TASK INSTRUCTIONS: Reproduce the material from the line containing "Task: Open the Font dropdown" through the end of the material, requests included. Multiply every coordinate in the answers by 0.3, rounding to whole numbers with halves rounded up, and omit the pictures.

━━━━━ DATA IN THIS EXERCISE

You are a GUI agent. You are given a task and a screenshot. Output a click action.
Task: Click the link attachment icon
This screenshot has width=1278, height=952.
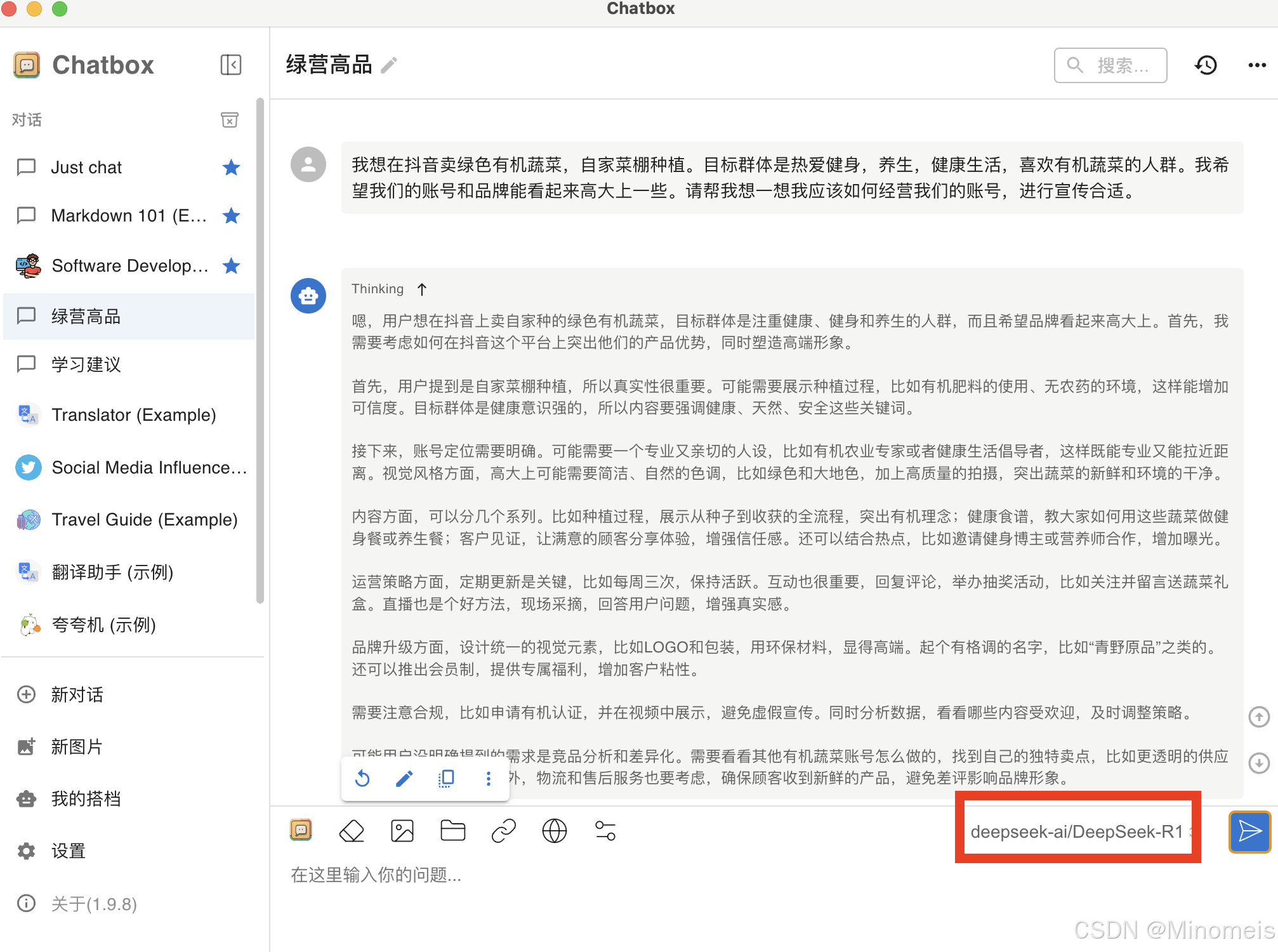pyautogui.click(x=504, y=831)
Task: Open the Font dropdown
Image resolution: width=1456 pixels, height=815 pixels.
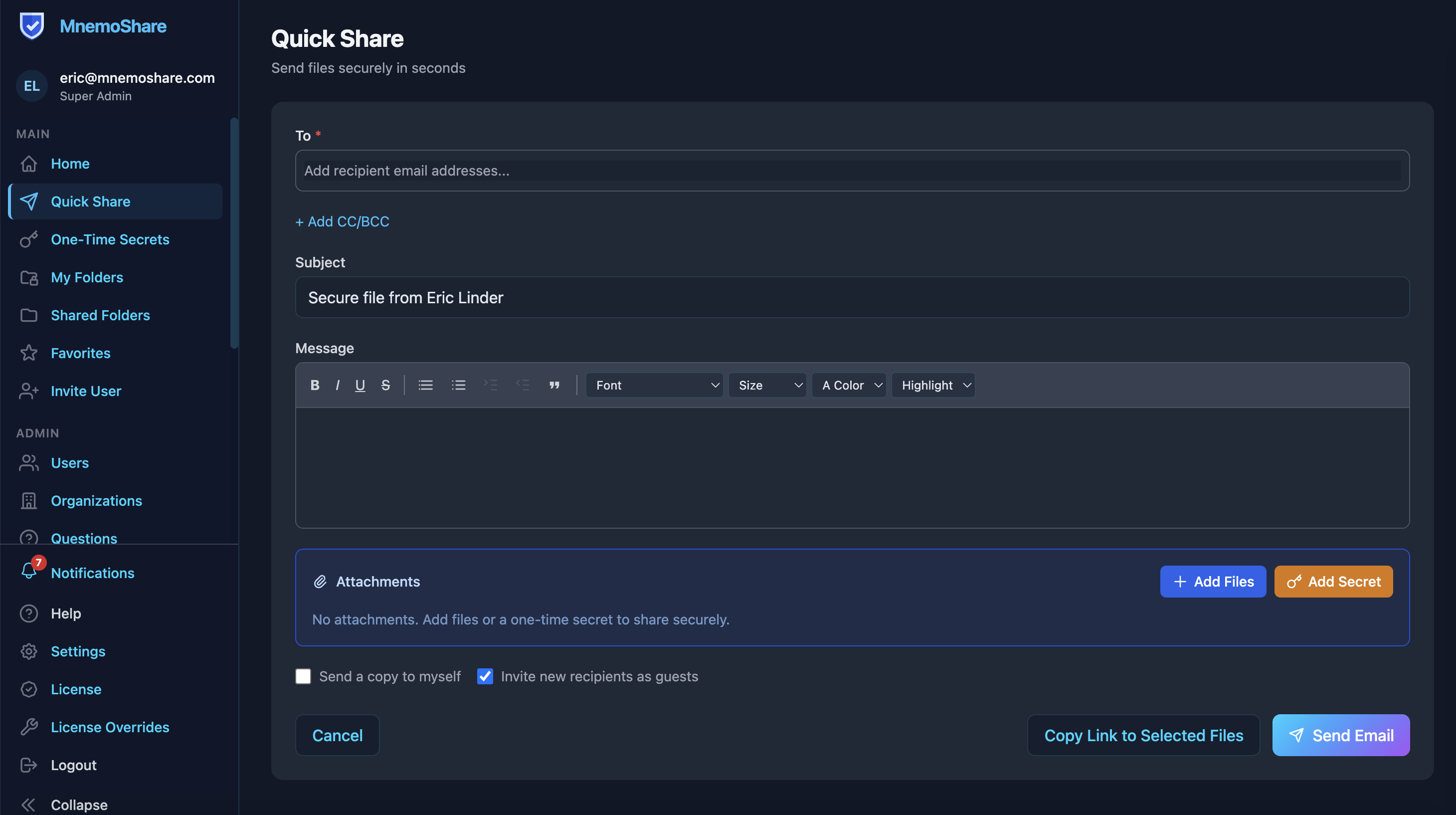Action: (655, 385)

━━━━━━━━━━

THE SOLUTION:
Task: Open the Font dropdown
Image resolution: width=1456 pixels, height=815 pixels.
Action: (197, 116)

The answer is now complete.